Istighfar dan taubat adalah medium efektif penghapusan dosa, termasuk dosa-dosa yang dikategorikan kecil. Sebab terdapat hukum moral yang tidak bisa dihindari sebagai akibat meremehkan dosa. Pada dasarnya, baik dosa kecil atau pun dosa besar, memiliki konsekuensi hukum yang akan berpulang kepada pelakunya dan bahkan efek dan implikasinya sangat luas. “Barang siapa yang mengerjakan amal yang shaleh, maka (pahalanya) untuk dirinya sendiri, dan barang siapa yang berbuat jahat maka (dosanya) atas dirinya sendiri, dan sekali-kali tidaklah Tuhanmu menganiaya hamba-hamba(Nya). (QS,.Fushshilat :46)
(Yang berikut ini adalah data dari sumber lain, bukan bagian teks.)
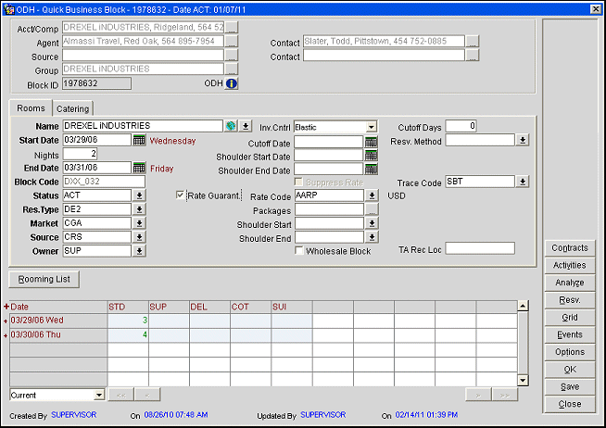The image size is (606, 428).
Task: Open the Resv. Method dropdown
Action: (523, 141)

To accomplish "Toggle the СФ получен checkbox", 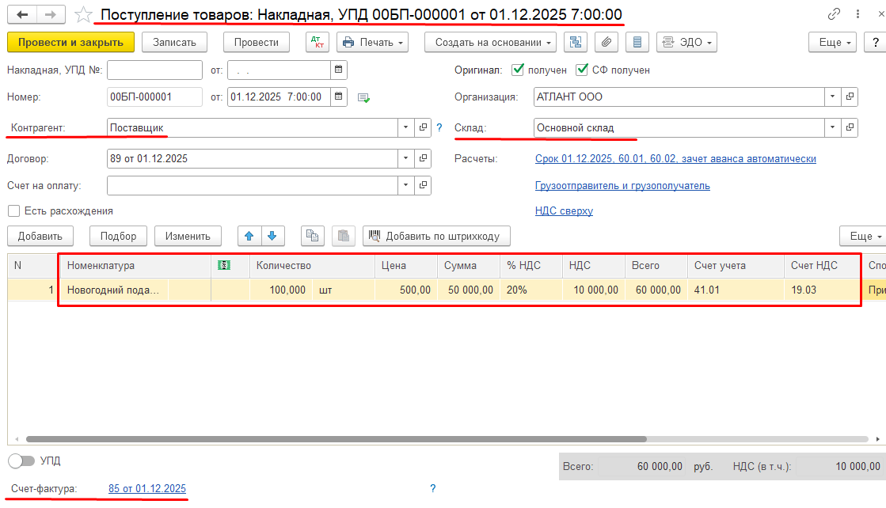I will (x=583, y=70).
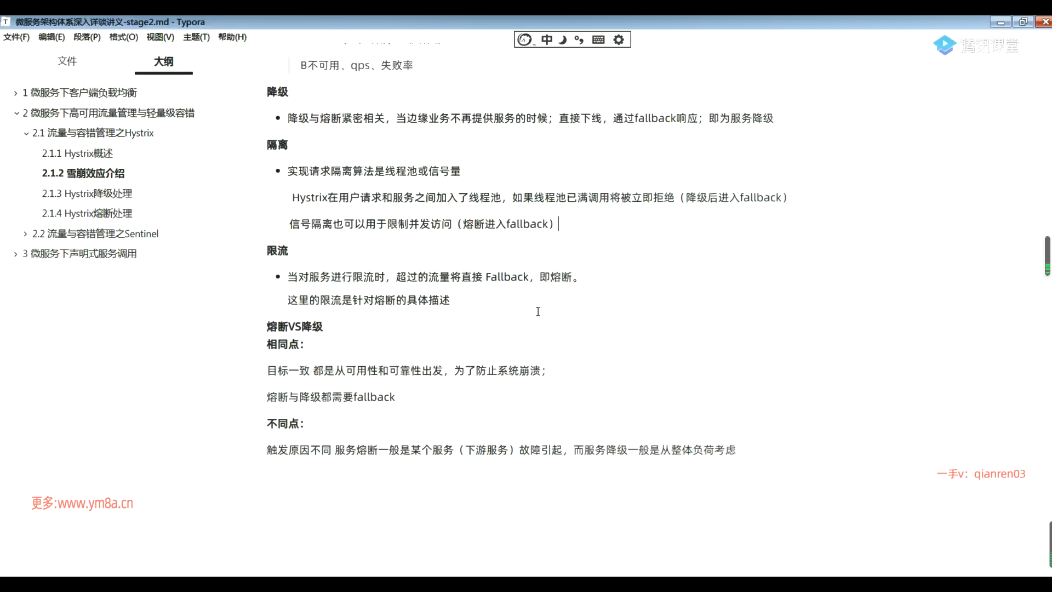
Task: Switch to the 文件 sidebar tab
Action: [x=67, y=61]
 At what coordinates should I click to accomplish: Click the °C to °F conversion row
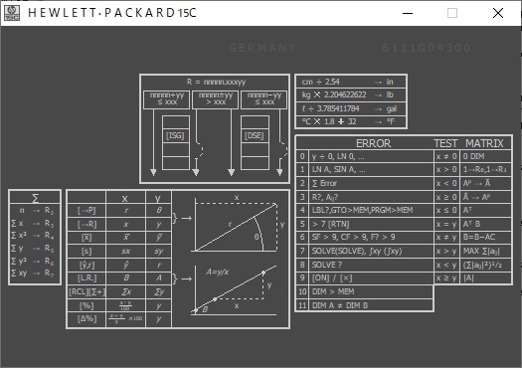(x=351, y=121)
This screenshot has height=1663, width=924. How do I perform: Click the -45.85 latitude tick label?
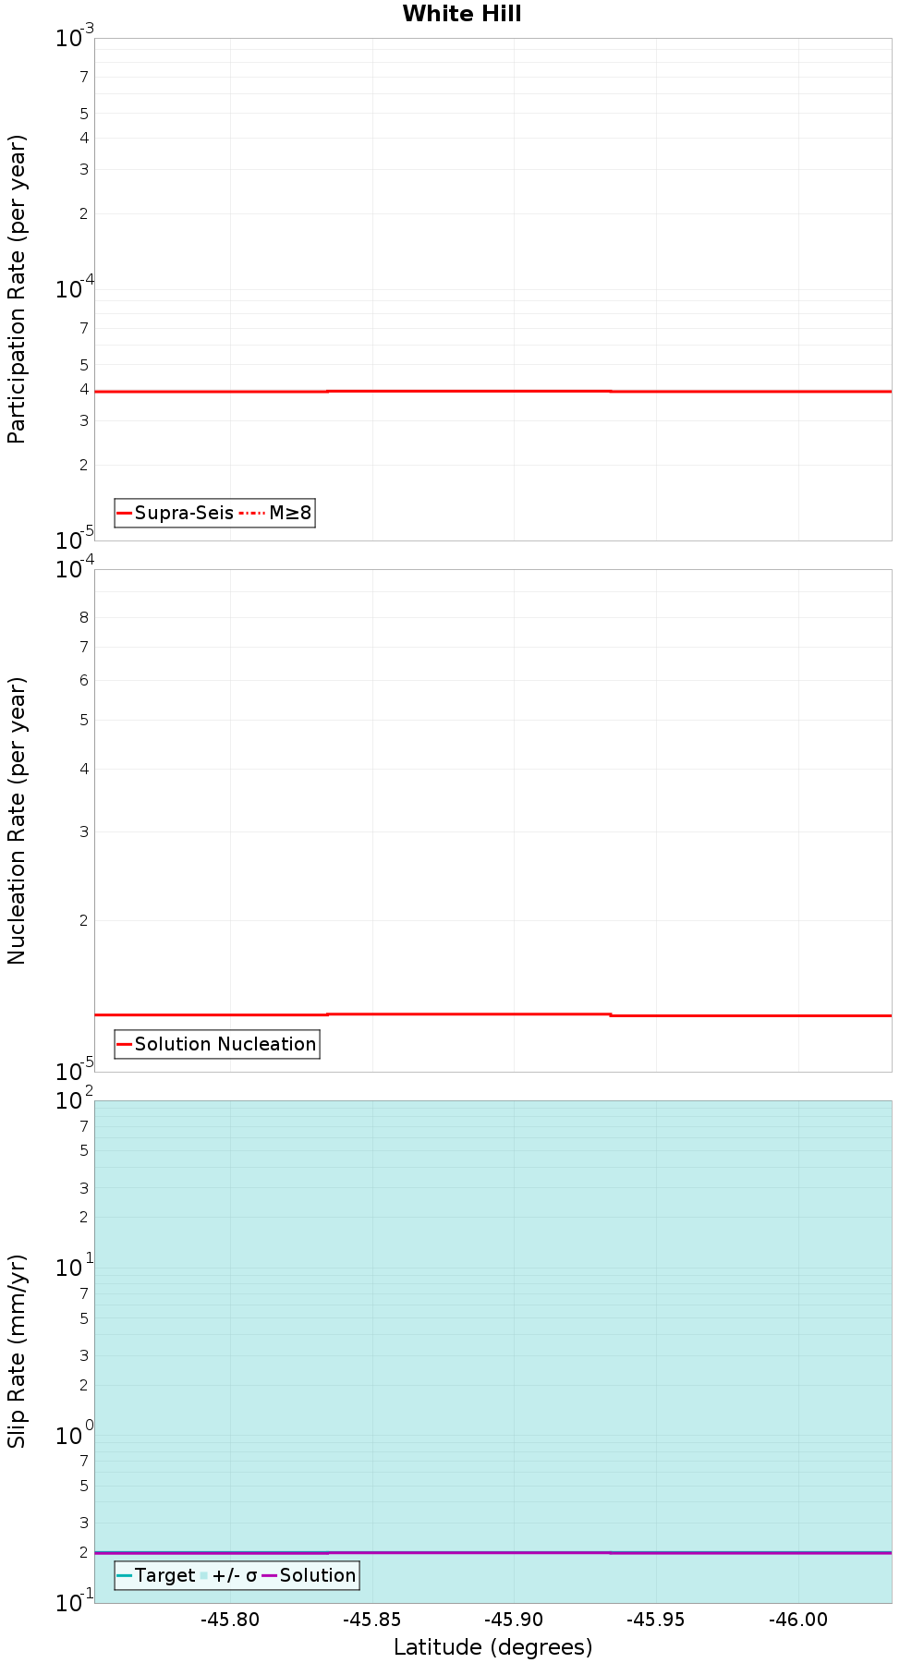click(372, 1620)
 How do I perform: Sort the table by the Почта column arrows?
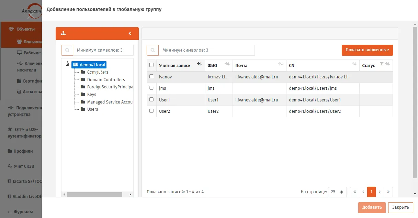[281, 64]
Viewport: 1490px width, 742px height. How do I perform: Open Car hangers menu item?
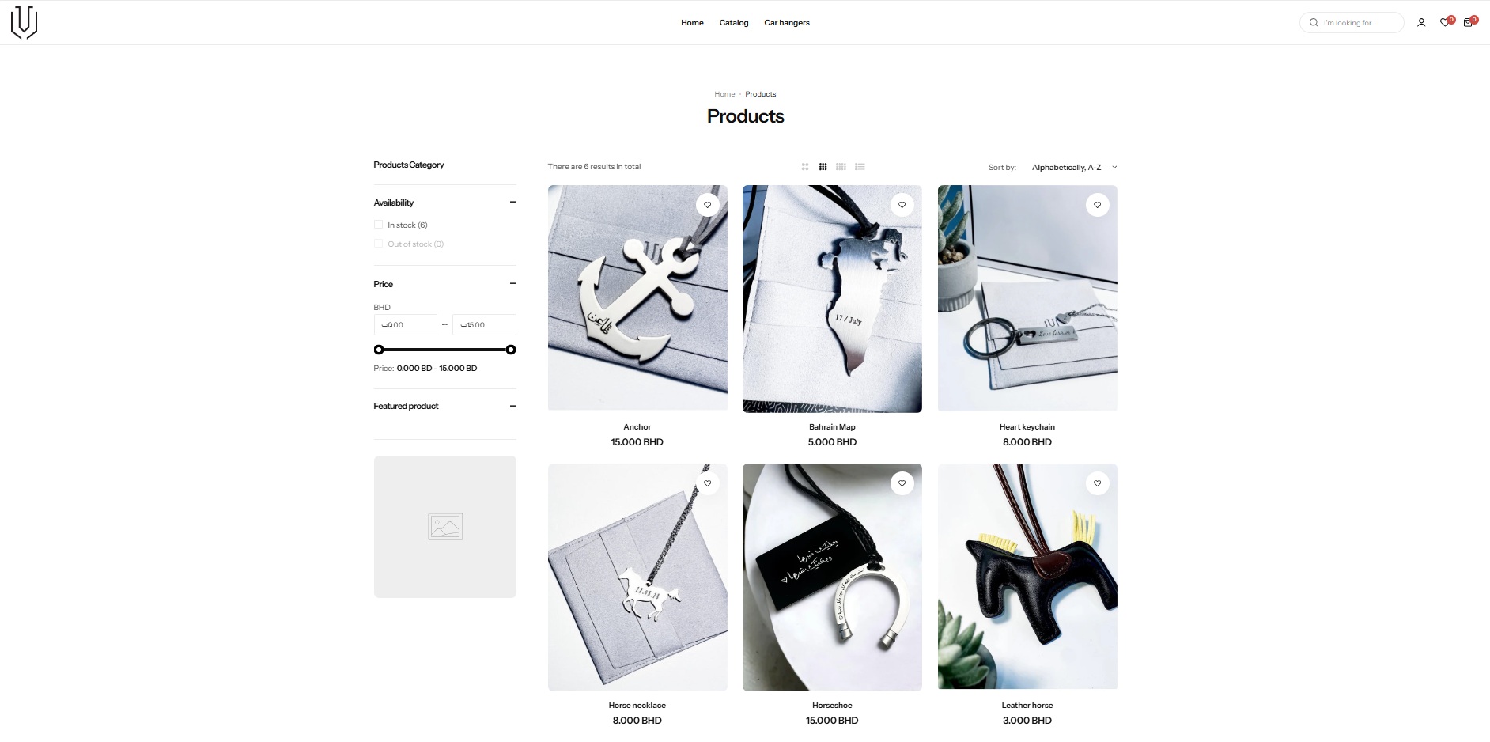pyautogui.click(x=787, y=23)
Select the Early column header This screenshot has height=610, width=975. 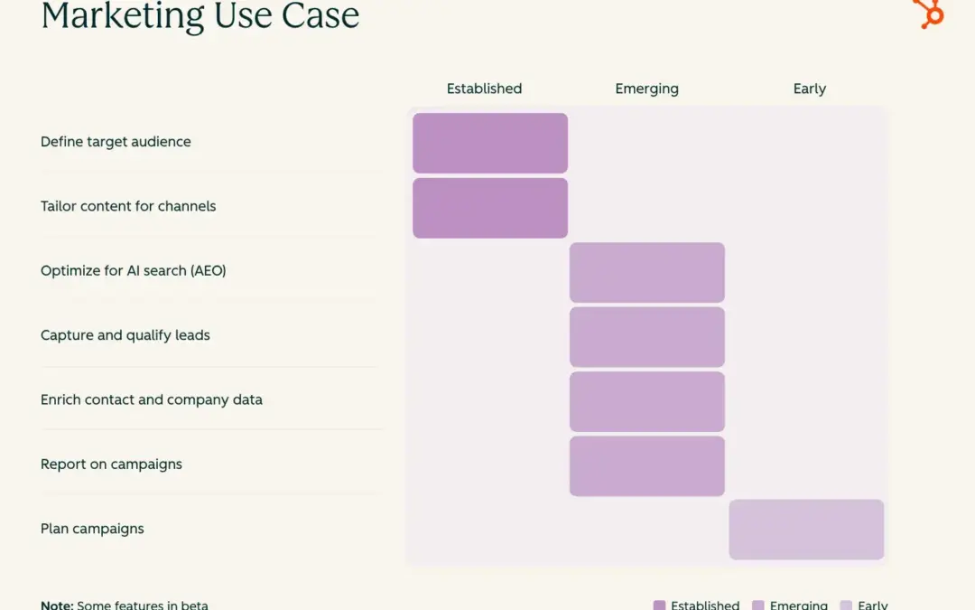[x=809, y=89]
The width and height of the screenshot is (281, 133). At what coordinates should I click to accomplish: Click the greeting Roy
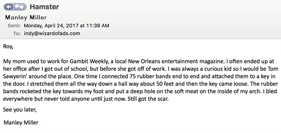click(x=8, y=47)
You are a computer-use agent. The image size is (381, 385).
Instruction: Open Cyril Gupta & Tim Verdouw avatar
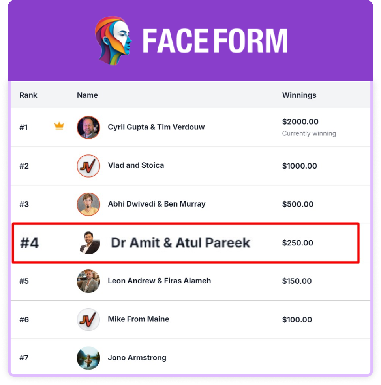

Ketekunan seseorang melakukan dosa kecil dan pembiakannya bisa berakibat ditangguhkan pengampunannya. Di sini ada semacam hukum moral yang melekat dalam kaitan pelanggaran yang dikategorikan dosa. Setiap perbuatan dosa yang dipandang besar oleh pelakunya, disisi Allah Swt dosa itu menjadi kecil. Sebaliknya, apabila ia dipandang kecil atau diremehkan oleh pelakunya, disisi Allah justru ia menjadi besar. Dosa kecil yang dilakukan karena tidak memiliki rasa malu, tidak peduli, tidak takut dan meremehkannya bisa mengakibatkan nilai pelanggarannya sama dengan dosa besar, bahkan bisa menjadi puncak dosa besar.

Atas dasar itu sepatutnya kita memiliki kehati-hatian yang tinggi terhadap semua jenis pelanggaran diketegorikan sebagai dosa kecil sebagaimana diperingatkan Rasulullah Saw, ”Berhati-hatilah kalian terhadap dosa-doa yang dianggap remeh. Sebagaimana suatu kaum yang singgah di satu lembah, lalu seseorang datang dengan membawa ranting kayu bakar. Kemudian datang pula seseorang dengan membawa ranting kayu bakar yang lain sehingga dengan ranting-ranting itu mereka dapat memasak roti mereka. Sesungguhnya dosa-dosa yang dianggap remeh itu jika pelakunya dihisab, niscaya akan membinasakannya.” (HR, Ahmad).